##### DATA FOR REVIEW

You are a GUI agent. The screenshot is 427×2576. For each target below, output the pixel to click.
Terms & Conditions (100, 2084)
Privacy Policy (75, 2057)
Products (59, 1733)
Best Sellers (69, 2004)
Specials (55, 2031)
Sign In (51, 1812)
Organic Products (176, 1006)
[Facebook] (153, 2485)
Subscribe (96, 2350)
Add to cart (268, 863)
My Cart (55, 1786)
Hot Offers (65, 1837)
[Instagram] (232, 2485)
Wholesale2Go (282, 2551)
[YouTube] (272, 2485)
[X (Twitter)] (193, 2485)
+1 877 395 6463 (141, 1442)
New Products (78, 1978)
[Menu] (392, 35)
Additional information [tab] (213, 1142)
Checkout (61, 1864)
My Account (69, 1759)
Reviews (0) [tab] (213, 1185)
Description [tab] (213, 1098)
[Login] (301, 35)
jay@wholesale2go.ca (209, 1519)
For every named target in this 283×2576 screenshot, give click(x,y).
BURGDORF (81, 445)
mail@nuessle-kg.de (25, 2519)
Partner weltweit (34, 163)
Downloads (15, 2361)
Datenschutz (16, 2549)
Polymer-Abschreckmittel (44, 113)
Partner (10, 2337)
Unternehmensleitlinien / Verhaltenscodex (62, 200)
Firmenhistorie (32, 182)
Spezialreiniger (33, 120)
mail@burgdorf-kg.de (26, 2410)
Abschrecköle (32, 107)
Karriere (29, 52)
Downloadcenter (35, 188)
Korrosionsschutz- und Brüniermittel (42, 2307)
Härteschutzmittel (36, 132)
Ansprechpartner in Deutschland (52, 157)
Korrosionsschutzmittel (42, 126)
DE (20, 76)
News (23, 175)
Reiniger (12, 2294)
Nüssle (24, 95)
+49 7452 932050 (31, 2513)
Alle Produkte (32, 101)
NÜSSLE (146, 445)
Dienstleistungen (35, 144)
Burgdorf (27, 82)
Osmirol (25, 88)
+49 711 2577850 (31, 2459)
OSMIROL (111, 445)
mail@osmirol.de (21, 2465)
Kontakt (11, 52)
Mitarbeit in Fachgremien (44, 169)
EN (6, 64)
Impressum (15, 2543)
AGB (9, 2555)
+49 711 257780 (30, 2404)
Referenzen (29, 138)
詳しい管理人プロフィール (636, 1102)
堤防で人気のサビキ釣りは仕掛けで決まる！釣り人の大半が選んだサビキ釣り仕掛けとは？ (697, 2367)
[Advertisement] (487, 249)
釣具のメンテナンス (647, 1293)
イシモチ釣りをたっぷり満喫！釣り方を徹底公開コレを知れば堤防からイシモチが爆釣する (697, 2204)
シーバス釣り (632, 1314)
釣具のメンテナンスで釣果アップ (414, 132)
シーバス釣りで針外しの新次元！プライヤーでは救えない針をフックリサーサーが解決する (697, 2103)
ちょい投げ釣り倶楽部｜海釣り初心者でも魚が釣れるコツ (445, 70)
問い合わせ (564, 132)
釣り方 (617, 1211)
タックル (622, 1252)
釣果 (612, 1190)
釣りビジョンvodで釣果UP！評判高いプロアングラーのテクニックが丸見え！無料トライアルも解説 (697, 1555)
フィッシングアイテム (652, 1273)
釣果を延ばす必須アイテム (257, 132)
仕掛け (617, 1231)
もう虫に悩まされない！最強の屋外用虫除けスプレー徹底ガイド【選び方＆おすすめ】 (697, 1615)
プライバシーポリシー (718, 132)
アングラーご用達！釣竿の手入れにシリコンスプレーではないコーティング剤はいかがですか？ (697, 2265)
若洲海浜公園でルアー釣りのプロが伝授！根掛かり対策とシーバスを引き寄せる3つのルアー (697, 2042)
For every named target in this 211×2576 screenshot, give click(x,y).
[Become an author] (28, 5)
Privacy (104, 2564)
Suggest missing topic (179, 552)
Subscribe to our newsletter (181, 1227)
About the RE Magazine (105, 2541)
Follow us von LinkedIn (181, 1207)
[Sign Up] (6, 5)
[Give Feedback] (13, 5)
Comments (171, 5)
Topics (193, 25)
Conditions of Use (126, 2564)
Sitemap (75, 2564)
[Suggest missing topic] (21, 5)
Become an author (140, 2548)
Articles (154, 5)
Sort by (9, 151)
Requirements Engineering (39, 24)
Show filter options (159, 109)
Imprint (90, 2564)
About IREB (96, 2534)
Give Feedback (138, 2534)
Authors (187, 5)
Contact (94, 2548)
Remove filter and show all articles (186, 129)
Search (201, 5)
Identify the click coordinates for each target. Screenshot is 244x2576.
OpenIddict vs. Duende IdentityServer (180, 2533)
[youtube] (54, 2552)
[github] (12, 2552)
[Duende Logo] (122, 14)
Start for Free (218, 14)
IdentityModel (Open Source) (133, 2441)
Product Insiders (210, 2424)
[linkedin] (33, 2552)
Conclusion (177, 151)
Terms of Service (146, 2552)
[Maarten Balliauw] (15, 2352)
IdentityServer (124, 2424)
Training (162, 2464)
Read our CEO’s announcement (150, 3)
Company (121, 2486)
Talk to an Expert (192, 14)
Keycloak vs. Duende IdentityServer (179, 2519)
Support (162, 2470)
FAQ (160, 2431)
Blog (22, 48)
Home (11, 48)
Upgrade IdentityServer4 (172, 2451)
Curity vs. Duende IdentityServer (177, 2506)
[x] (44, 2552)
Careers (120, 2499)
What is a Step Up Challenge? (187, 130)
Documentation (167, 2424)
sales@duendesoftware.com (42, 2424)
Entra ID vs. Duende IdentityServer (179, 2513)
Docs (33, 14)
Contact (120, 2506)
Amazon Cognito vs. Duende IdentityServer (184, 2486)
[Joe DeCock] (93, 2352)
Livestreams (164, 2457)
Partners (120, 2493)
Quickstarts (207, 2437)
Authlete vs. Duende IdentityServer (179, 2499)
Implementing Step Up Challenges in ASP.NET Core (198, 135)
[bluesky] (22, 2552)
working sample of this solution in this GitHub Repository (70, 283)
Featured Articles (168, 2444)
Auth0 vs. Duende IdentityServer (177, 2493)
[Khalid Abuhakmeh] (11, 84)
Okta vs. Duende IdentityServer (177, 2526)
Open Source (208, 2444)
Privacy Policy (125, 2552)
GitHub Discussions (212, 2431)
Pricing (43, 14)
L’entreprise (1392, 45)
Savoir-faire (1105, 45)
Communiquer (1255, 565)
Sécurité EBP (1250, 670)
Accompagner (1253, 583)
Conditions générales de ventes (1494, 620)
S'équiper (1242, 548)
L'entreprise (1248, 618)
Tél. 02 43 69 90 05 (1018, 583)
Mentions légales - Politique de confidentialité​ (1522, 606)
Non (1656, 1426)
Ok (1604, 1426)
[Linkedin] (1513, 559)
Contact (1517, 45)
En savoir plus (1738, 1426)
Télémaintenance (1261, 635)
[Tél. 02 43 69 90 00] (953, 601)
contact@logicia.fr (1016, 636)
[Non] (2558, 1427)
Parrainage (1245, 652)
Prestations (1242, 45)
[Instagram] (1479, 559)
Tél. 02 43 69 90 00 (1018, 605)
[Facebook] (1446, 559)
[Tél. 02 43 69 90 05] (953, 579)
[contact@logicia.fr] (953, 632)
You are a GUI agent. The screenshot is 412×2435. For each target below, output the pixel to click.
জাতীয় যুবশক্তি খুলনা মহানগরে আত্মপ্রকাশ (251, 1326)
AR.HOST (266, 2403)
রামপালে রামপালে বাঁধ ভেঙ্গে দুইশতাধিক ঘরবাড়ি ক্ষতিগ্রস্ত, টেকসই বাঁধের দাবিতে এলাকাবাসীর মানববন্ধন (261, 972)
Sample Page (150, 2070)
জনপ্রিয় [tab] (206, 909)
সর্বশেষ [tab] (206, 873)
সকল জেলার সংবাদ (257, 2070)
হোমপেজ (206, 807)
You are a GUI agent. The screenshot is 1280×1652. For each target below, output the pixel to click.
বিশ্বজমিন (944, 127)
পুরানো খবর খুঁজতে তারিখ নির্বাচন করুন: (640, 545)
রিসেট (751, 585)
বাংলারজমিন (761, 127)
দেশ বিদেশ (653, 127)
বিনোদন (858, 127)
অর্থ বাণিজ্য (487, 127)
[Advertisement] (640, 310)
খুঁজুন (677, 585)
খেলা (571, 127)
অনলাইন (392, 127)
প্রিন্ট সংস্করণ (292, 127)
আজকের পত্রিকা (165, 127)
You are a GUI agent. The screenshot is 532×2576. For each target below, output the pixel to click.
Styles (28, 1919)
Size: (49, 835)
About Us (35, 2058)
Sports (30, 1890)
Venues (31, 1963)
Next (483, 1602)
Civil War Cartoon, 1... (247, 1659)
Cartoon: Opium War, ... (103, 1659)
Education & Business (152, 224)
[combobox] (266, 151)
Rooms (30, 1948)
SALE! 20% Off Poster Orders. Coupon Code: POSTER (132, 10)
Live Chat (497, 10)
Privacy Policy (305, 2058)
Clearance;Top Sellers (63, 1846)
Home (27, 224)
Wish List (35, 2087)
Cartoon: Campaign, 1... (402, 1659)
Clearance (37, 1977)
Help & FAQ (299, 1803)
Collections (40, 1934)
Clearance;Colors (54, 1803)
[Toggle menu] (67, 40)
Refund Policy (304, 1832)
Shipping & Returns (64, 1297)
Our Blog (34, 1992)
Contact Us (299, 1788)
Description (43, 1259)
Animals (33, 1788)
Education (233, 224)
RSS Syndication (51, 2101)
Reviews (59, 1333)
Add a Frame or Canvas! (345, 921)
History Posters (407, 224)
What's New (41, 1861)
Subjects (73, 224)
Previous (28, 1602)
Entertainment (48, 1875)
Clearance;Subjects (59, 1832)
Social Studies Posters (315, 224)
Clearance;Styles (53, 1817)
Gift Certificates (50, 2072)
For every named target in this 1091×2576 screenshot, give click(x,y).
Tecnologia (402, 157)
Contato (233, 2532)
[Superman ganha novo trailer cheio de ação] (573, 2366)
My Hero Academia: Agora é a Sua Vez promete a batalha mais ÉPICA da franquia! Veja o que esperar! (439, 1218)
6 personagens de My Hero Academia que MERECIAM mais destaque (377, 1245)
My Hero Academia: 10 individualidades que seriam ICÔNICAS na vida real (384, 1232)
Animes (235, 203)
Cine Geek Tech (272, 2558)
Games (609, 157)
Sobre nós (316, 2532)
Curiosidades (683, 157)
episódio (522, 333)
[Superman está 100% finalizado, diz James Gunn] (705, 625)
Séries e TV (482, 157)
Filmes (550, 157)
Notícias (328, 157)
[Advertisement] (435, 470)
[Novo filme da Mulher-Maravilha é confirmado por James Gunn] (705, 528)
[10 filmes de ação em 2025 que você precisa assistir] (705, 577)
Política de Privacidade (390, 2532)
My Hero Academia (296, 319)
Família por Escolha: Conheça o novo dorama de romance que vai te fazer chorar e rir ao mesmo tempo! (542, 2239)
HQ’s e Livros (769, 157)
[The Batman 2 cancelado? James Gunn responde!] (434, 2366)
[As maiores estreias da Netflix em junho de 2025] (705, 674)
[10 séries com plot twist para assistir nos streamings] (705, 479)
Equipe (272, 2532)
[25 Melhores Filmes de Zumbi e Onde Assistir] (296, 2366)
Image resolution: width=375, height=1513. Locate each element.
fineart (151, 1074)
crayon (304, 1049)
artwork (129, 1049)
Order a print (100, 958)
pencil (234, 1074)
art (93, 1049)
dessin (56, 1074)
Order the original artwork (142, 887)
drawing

##########

- _EXERCISE_: What you return must be an exact retyping of the lines above starting at the line with "Add a Frame or Canvas! (345, 921)" and ending at the line with "[Superman ganha novo", and nothing besides.

- _TASK ANSWER_:
Add a Frame or Canvas! (345, 921)
History Posters (407, 224)
What's New (41, 1861)
Subjects (73, 224)
Previous (28, 1602)
Entertainment (48, 1875)
Clearance;Subjects (59, 1832)
Social Studies Posters (315, 224)
Clearance;Styles (53, 1817)
Gift Certificates (50, 2072)
For every named target in this 1091×2576 screenshot, give click(x,y).
Tecnologia (402, 157)
Contato (233, 2532)
[Superman ganha novo trailer cheio de ação] (573, 2366)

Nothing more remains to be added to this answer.